Abstract

This trial evaluated the superiority of intraoperative wound irrigation (IOWI) with aqueous povidone-iodine (PVP-I) compared with that with saline for reducing the incidence of surgical site infection (SSI). IOWI with aqueous PVP-I is recommended for the prevention of SSI by the World Health Organization and the Centers for Disease Control and Prevention, although the evidence level is low. This single institute in Japan, prospective, randomized, blinded-endpoint trial was conducted to assess the superiority of IOWI with aqueous PVP-I in comparison with IOWI with saline for reducing the incidence of SSI in clean-contaminated wounds after gastroenterological surgery.
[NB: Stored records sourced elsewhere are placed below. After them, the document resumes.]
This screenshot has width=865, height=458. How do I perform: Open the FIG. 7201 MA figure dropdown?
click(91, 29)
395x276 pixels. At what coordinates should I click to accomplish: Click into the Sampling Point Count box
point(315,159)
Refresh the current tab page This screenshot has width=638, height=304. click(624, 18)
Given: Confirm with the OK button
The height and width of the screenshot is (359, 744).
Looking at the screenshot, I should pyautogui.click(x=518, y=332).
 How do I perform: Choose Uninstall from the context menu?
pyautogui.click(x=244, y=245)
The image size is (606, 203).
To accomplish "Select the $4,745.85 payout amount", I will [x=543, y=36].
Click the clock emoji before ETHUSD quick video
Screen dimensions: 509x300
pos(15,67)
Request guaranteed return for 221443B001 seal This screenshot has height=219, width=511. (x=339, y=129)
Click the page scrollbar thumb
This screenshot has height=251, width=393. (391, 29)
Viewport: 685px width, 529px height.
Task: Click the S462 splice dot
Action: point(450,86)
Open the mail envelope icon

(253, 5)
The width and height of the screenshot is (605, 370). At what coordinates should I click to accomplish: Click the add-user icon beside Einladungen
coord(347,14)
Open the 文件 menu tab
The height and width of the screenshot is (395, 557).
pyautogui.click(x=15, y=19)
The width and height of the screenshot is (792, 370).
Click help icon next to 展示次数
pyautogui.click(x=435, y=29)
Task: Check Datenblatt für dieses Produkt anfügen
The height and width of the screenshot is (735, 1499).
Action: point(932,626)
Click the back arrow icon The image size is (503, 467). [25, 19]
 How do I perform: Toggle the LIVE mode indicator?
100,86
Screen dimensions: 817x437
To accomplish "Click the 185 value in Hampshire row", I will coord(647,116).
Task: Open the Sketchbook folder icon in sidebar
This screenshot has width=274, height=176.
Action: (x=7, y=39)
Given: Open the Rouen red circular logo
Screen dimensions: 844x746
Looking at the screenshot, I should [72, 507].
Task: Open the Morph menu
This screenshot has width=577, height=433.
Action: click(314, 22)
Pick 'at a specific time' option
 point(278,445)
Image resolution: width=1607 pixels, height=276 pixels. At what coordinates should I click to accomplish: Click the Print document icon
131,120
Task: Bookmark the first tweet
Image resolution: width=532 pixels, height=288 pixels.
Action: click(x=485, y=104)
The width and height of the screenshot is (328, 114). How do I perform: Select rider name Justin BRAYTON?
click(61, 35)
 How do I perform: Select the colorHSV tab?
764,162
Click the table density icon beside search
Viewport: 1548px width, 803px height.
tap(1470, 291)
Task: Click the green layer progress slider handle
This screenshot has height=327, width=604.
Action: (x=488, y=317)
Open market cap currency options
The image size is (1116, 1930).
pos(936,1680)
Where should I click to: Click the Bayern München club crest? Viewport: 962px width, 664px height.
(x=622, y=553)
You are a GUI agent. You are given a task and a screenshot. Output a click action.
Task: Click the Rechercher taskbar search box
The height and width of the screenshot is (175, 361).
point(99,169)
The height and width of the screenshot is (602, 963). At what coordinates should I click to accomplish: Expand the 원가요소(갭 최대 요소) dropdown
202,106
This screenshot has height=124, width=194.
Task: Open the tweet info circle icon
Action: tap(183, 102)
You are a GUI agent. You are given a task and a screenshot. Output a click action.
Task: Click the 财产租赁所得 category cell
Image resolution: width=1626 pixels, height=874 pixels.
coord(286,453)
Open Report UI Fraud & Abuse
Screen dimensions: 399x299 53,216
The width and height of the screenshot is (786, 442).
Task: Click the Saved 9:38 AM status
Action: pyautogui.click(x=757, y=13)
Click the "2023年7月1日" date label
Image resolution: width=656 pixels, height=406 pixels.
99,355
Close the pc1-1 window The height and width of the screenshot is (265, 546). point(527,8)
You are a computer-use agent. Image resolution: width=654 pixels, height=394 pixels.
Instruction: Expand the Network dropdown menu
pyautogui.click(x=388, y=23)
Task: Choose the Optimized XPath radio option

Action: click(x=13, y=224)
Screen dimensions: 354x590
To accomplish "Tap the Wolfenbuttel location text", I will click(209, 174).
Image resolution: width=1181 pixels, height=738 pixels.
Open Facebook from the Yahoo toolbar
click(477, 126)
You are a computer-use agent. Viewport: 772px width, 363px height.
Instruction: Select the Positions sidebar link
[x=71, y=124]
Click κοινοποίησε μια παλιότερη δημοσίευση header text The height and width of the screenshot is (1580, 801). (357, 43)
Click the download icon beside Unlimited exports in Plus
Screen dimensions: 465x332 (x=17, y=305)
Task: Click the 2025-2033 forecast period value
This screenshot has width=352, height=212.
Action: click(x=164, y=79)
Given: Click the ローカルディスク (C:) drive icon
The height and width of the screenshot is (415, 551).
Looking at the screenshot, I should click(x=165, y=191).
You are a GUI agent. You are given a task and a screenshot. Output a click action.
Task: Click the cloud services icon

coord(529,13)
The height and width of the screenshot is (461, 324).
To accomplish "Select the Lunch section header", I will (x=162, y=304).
Patients 20 years or older were assessed for eligibility, and the eligible participants were randomized at a 1:1 ratio using a computer-generated block randomization. In the study group, IOWI was performed for 1 minute with 40mL of aqueous 10% PVP-I before skin closure. In the control group, the procedure was performed with 100mL of saline. Participants, assessors, and analysts were masked to the treatment allocation. The primary outcome was the incidence of incisional SSI in the intention-to-treat set. Between June 2019 and March 2022, 941 patients were randomized to the study group (473 patients) or the control group (468 patients). The incidence of incisional SSI was 7.6% in the study group and 5.1% in the control group (risk difference 0.025, 95% CI -0.006 to 0.056; risk ratio 1.484, 95% CI 0.9 to 2.448; P =0.154). The current recommendation of IOWI with aqueous PVP-I should be reconsidered.